Jennifer Roberts, Mecklenburg County commissioners chairman, said Wednesday that local leaders should have done more to address the region's worst gas crisis since the 1970s.
“I am not willing to sit back and just say, well, it was caused by shortages, and we just have to wait,” Roberts wrote in an e-mail to Charlotte City Manager Curt Walton. “I think we can do better.”
Roberts' words came a day after Charlotte Mayor Pat McCrory said his role in the situation was to provide up-to-date information.
McCrory, a Republican running for governor, has been criticized by residents who think he has done too little to help the region deal with the problem.
On Wednesday, he again defended his tactics, saying he worked overtime communicating with the media, making sure city services were maintained and ordering police to keep the peace around gas stations.

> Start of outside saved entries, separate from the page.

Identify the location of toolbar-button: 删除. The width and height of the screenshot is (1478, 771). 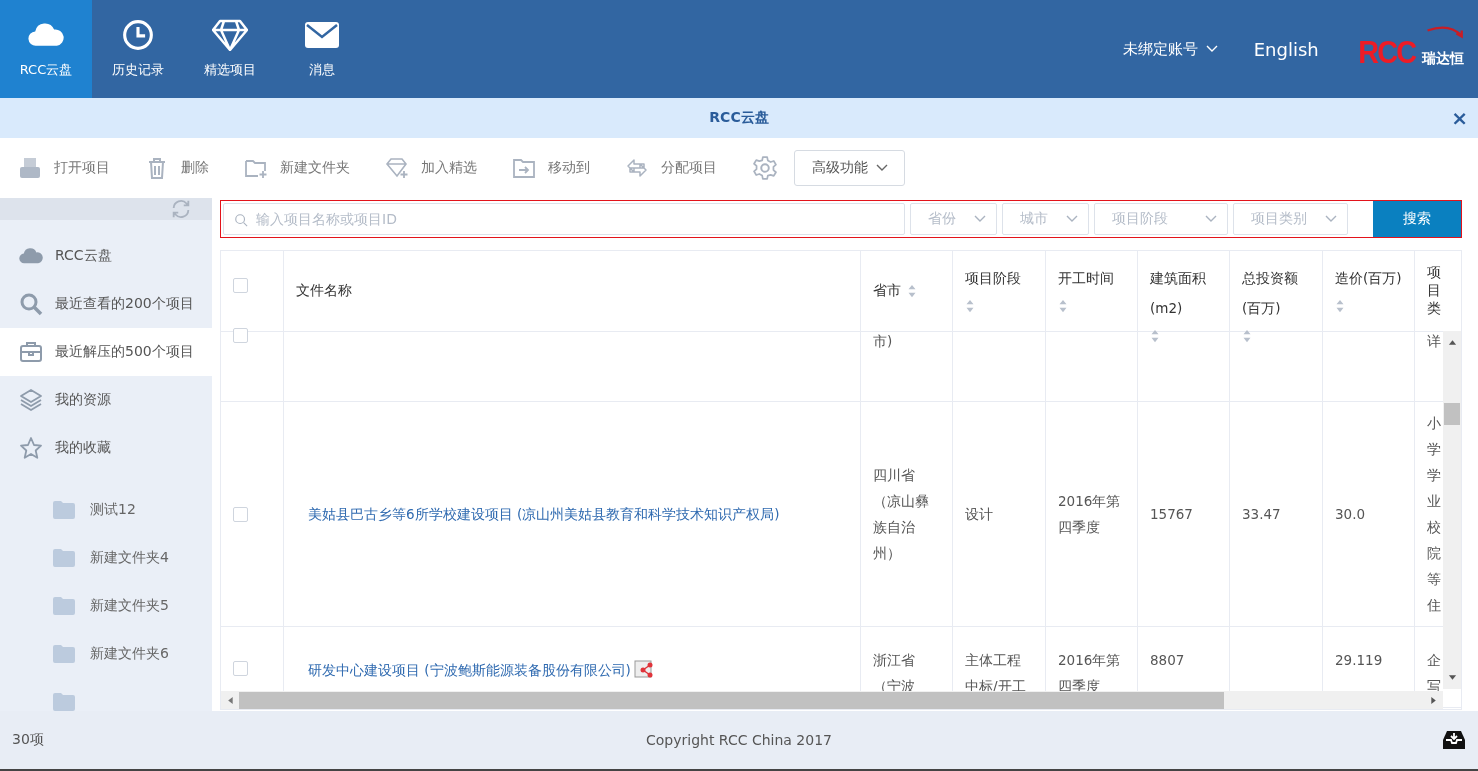
(177, 168).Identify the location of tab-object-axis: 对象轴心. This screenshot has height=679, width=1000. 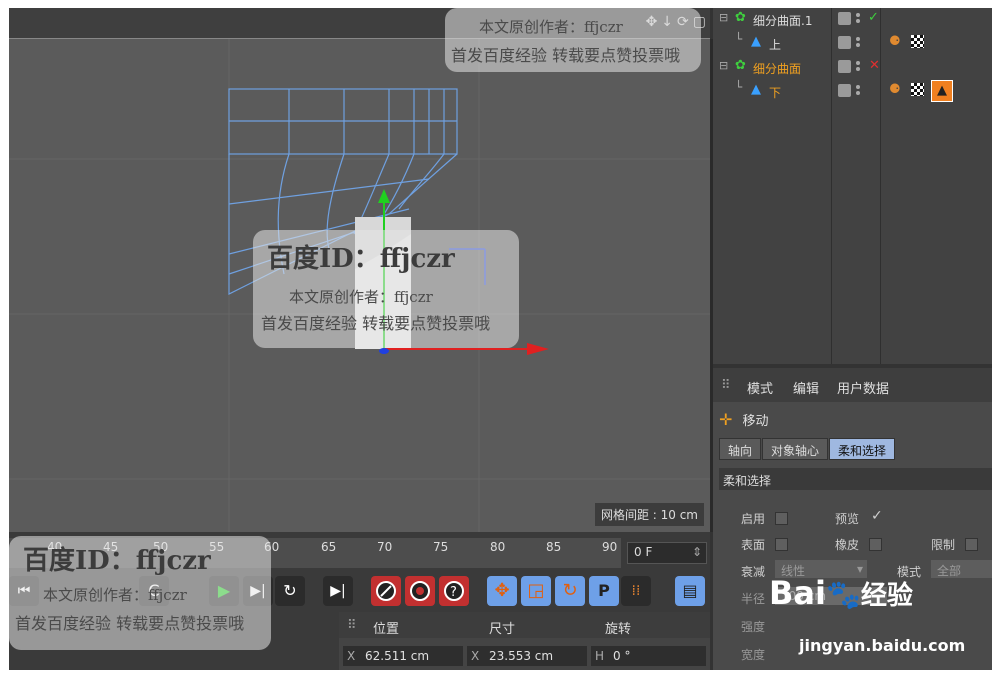
(796, 449).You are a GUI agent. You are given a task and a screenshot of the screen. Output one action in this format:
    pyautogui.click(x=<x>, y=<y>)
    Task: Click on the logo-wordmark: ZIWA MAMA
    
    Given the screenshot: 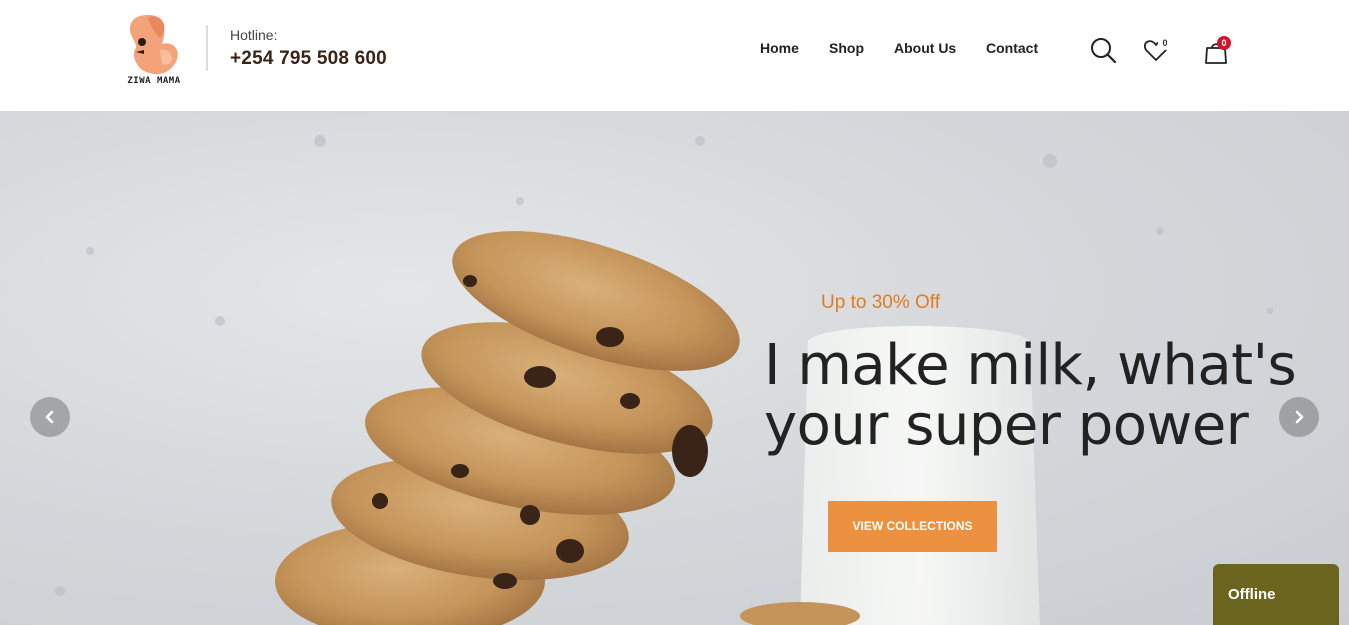 What is the action you would take?
    pyautogui.click(x=154, y=81)
    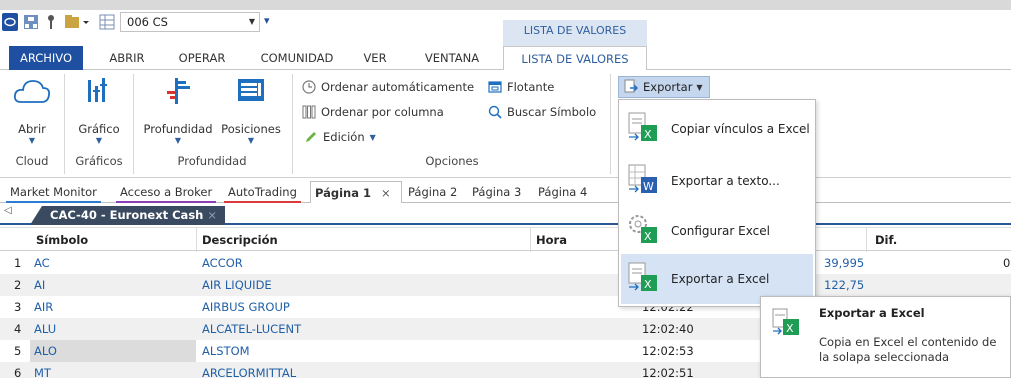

McCrory also defended his decision to not order gas rationing. He said it was not clear that he had the power to do it and he was not sure it would help.
According to AAA, the Charlotte area is still dealing with a drastic gas shortage. About 70 gas tankers, some of them from as far away as Indianapolis, rushed into the area in the past few days. Even with those additions, officials still estimate that only 20 percent of gas stations were operational Wednesday.
“Everyone is waiting for this wave of gas, and so far it has just been a daily trickle,” said Tom Crosby, AAA spokesman.
The U.S. Department of Energy issued a news release Wednesday that praised McCrory for staying in touch with it throughout the crisis. A spokesman credited the mayor with helping DOE coordinate efforts to get gas to the region.
State and local leaders agree that Charlotte has experienced more than its fair share of gas problems. In fact, Western North Carolina has been one of the worst-hit areas in the Southeast.
The problem, Roberts said, led her to consider options such as rationing. She said she heard from several town managers who were also interested. She said McCrory was clearly against the idea.
On Wednesday, Roberts said she did not want to point fingers, but she said that as leaders their job is to do more than relay information. And she said the question now is what can be done to make sure the region is never hit this hard again.
“From here on out, that should be our priority,” Roberts said. “That is our responsibility.”
Alan Hirsch, Gov. Mike Easley's policy director, said figuring out what went wrong with the gas supply is one of the governor's top priorities.
He said that one problem is already known: Gas companies were focused only on their piece of the puzzle and no one was in charge of seeing the big picture – namely, making sure that gas didn't make it only to the state, but also made it to every part of the state.
“They were looking at computer models and no one was watching what was happening on the ground,” Hirsch said.